持続的イノベーションとは、今までよりも優れた性能を提供することでイノベーションを達成することです。つまり、過去の性能向上カーブをsustain(維持)していくということです。自由市場で競争する企業であればどの企業もやっていることです。最初のうちは、持続的イノベーションにより市場の成長が達成できますが、どこかのタイミングで飽和が生じてきます。つまり、主流のユーザーが既に「必要にして十分」(good enough)な性能を得てしまい、それ以上性能が強化されてもあまり評価しなくなってしまうという状況(「オーバーシューティング」)に陥ってしまうという状況です。
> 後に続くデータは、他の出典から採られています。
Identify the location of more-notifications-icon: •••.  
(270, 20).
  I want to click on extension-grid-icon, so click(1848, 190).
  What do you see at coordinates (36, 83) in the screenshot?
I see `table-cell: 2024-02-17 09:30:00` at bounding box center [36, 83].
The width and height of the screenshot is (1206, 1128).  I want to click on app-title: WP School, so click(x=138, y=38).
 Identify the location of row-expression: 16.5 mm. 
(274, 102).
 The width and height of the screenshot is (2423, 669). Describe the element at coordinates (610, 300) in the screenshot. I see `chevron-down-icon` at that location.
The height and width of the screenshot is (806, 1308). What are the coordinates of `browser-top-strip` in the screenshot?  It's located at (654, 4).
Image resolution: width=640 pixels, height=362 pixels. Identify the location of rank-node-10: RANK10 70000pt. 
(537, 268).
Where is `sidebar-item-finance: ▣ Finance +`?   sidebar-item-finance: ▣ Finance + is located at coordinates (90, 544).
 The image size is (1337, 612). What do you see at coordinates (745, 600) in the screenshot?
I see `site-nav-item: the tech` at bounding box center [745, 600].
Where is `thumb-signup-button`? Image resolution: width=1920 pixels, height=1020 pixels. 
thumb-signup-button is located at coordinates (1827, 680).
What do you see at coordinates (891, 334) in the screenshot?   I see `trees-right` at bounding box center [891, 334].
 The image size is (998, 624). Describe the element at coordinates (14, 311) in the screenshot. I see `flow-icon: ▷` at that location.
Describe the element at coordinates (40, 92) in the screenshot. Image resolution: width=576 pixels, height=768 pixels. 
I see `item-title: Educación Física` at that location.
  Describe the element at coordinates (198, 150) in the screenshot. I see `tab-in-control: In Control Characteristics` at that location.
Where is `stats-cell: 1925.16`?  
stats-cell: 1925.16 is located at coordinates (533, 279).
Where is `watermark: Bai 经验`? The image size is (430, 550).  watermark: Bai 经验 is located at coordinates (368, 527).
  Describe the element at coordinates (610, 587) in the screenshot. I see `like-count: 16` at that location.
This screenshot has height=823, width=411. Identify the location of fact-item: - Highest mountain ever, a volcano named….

一生懸命に性能を強化したり、機能を追加しても、ユーザーが買い換えてくれなくなってしまいます。

このような状況になると、今までの性能競争はほどほどにして、別の次元の性能で勝負しようとするプレイヤーが出てきます。ここで行われるイノベーションが「破壊的イノベーション」です。別の次元の性能とは典型的には低価格性、カスタマイズ性、利便性などです。

破壊的イノベーションのわかりやすい例としてはゲーム機業界におけるWiiがあるでしょう。家庭用ゲーム機メーカーがグラフィック性能の向上という持続的イノベーションで競い合ってきた結果、主流ユーザーにとってゲームが複雑になりすぎてしまい、これ以上グラフィック性能を向上してもあまり評価されないという状況になりました(ここで問題にしているのは「主流ユーザー」であってマニア層ではないことに注意)。

そこで、任天堂はWiiによってグラフィック性能はGood Enoughに抑えて、使いやすいコントローラーや簡単に遊べるカジュアルゲームという別の次元で勝負をかけたわけです。これが「破壊的イノベーション」の(成功した)典型例です。

持続的イノベーターはゲームを「より優れたやり方」で行なうことで勝利しようとし、破壊的イノベーターはゲームを「異なったやり方」で行なうことで勝利しようとする、と考えるとわかりやすいかもしれません。

なお、中島聡さんのブログでも図入りでいくつかの例が挙げられているのでご参照ください。

さて、ここで、"disruptive innovation"を「破壊的イノベーション」と訳してしまったことの是非が議論になるかと思います。ちょっと前の今泉さんのエントリーでも触れられていますが、"disruptive innovation"のポイントは新たな市場を創成することにあるのであって、既存の市場を破壊することにあるのではないからです。たとえば、「Wiiが既存のゲーム機市場を破壊した」と言ってしまうのはちょっと違和感があるでしょう。

ニュアンス的に言えば、"disruptive innovation"の訳語としては「非連続的イノベーション」が近いのではと思います。ポイントは、今までの性能向上カーブからいったん離れて別の性能で勝負する点にあるからです。

『イノベーションへの解 実践編』でも訳語の変更についてかなり悩みましたが、さすがに、「破壊的イノベーション」(そして、「持続的イノベーション」)は一応定着した訳語であり、ここで変えると混乱を招くと考えて、そのまま使うことにしました。(これ以外にも訳語の統一性と正確性の間の「ジレンマ」がいくつかありましたが、それについては以降の回で説明していきましょう)。

ところで、余談ではありますが、クリステンセンの「ジレンマ」シリーズの第3作にあたる『明日は誰のものか』(この本のみ邦訳本の出版社が違います)では、訳者の方は「わかりやすい翻訳のために過去との訳語統一を犠牲にして新しい訳語を使った」とあとがきで書かれています。しかし、その割には、"disruptive innovation"を「破壊のイノベーション」と訳しており、上記の問題は解決されていません。

そもそも、ほぼ定着していると思われる「破壊的イノベーション」という訳語をわざわざ「破壊のイノベーション」と言い換えることの必然性が不明ですし、一般に、ひとかたまりの術語の途中に「~の~」というように助詞が入るのは、私はあまり好きではありません。「破壊的イノベーションの実践上の課題」と書けば済むところが「破壊のイノベーションの実践上の課題」となってしまい、助詞の「の」が3回連続してしまうからです。結果的に、「破壊のイノベーションにおける実践上の課題」のような書き直しが必要になり、文章のリズムが悪くなります。

個人的な好みもあるかもしれませんが、術語の訳は漢語的表現に徹した方が結果的に読みやすくなると思います。